Another geospatial use case is the problem of collision-free navigation in multi-robot systems where the robots are restricted in observation and communication range. Positional relations between the robot fleet are crucial to the task. In Li et al. (2019), they jointly trained two networks: a CNN that extracts adequate features from local observations, and a GNN that learns to explicitly communicate these features among robots. GVP-GNN has the potential to determine what information is necessary and effectively communicate to facilitate efficient path planning.

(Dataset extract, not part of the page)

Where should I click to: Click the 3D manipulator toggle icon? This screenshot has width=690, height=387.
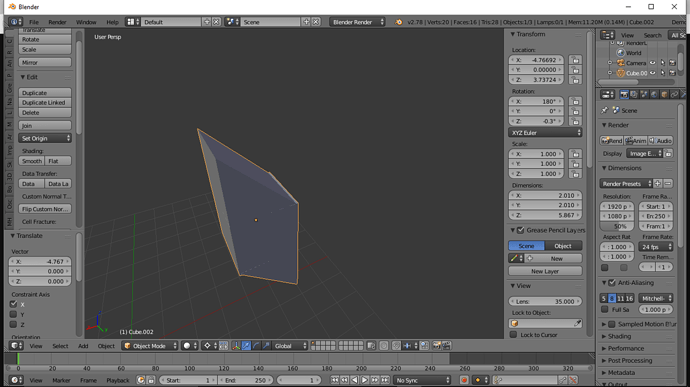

Application in graph drawing

Graph drawing algorithms (aka network layout algorithms) are used to compute the 2D or 3D coordinates of nodes from a graph to preserve their local and global topological structures. They are commonly used for visualizing graphs and are closely related to some non-linear dimensionality reduction algorithms such as Laplacian Eigenmaps, which applies principal component analysis on the Laplacian matrix of the affinity graph constructed from the input data. Common graph drawing algorithms simulate physical forces among nodes and edges. For instance, the Fruchterman-Reingold algorithm is an iterative method that defines attractive and repulsive forces among nodes based on whether they are connected, with the objective of minimizing the energy of the system until equilibrium. Force-directed graph drawing algorithms are computationally expensive: cubic time to the number of nodes $\mathcal{O}(n^3)$. This is because the number of iterations is estimated to be $\mathcal{O}(n)$, and in every iteration, all pairs of nodes are visited and their mutual repulsive forces computed ($\mathcal{O}(n^2)$ complexity).

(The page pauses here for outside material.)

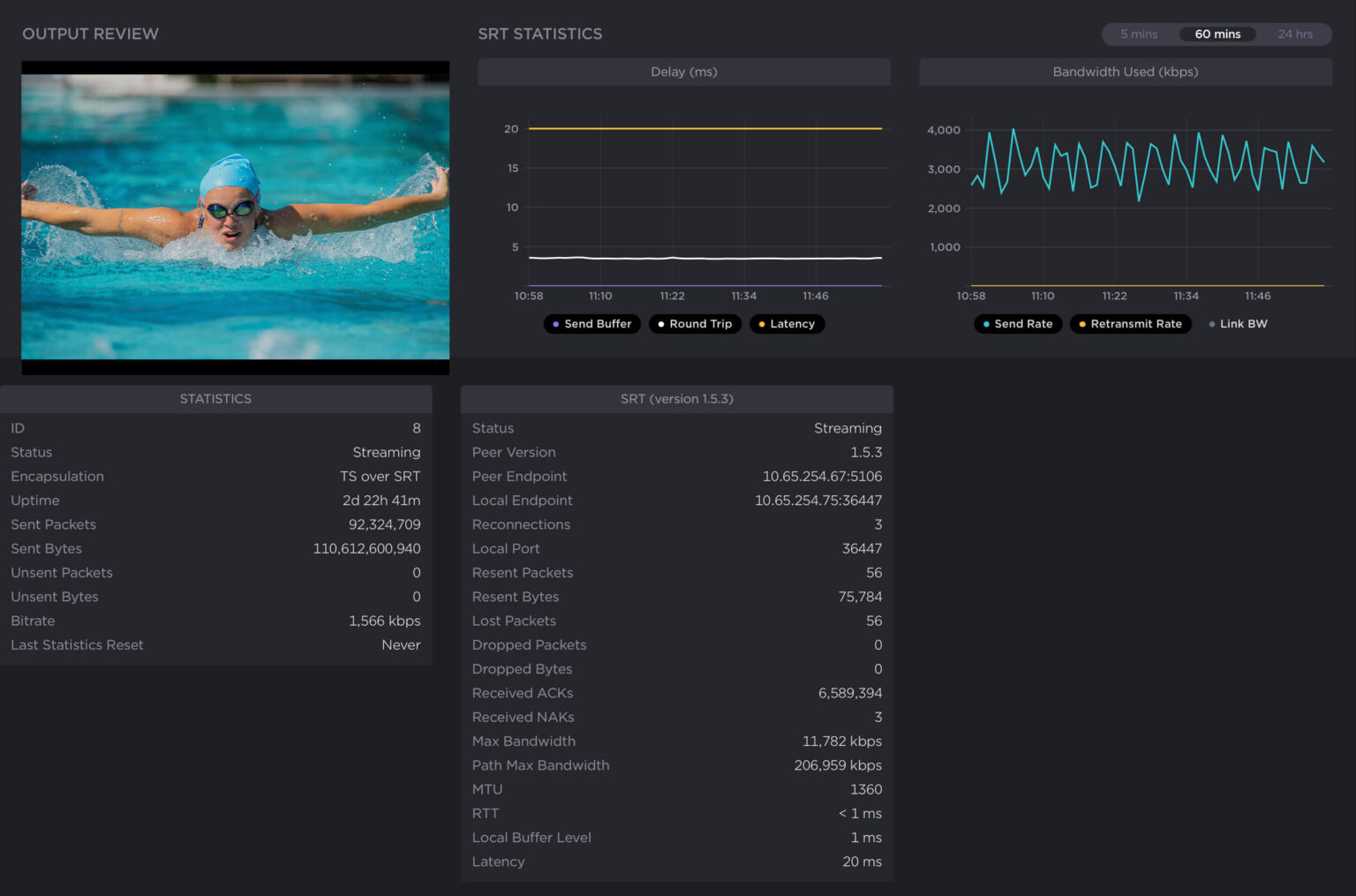Collapse the SRT (version 1.5.3) panel

(676, 398)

When we revisit the graph drawing problem, we notice that it can be formulated as a node-level task on a geometric graph: given a graph, we compute the coordinates of nodes ($\mathbf{V}_i \in \mathbb{R}^{1 \times d}$, where $d$ equals 2 or 3, for visualization in 2D or 3D, respectively) that minimize the energy function. GVP-GNN can be plugged in as a function approximator to solve this problem. The node vector features can be initialized randomly, just like in force-directed graph drawing algorithms where the positions of the nodes are initialized randomly. Graph drawing with GVP-GNN can reduce the time complexity of force-directed algorithms because each message passing epoch of GVP-GNN only costs $\mathcal{O}(m)$, where $m$ is the number of edges, which is guaranteed to be $m \leq n^2$.

Conclusion

In this post, we highlighted the novelties of GVP-GNN developed by Jing and colleagues, including the provable $E(3)$-invariance and equivariance, extension of the universal approximation guarantee, inherent interpretability by visualizing the learned vector features, and its SoTA performance on tasks related to protein structures.

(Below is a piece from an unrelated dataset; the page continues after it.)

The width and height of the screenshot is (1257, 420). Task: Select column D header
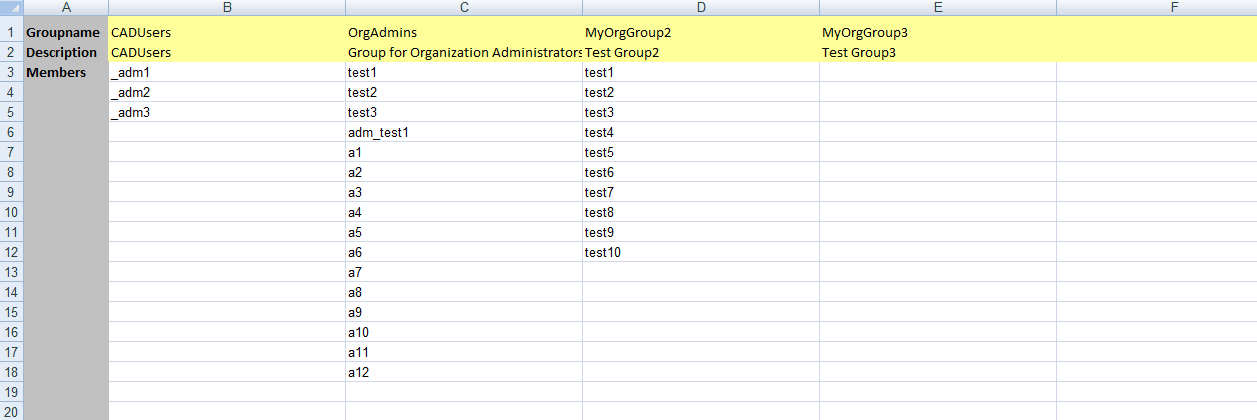(x=701, y=7)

More importantly, we analyzed how GVP-GNN fits into the Geometric Deep Learning blueprint and how it unifies two types of symmetries in geometric graphs. Through this post, we hope we inspire the readers with the breadth of under-utilized applications of geometric graphs and Euclidean equivariant GNNs: spanning from biochemical and geospatial data to network visualization and many more to follow!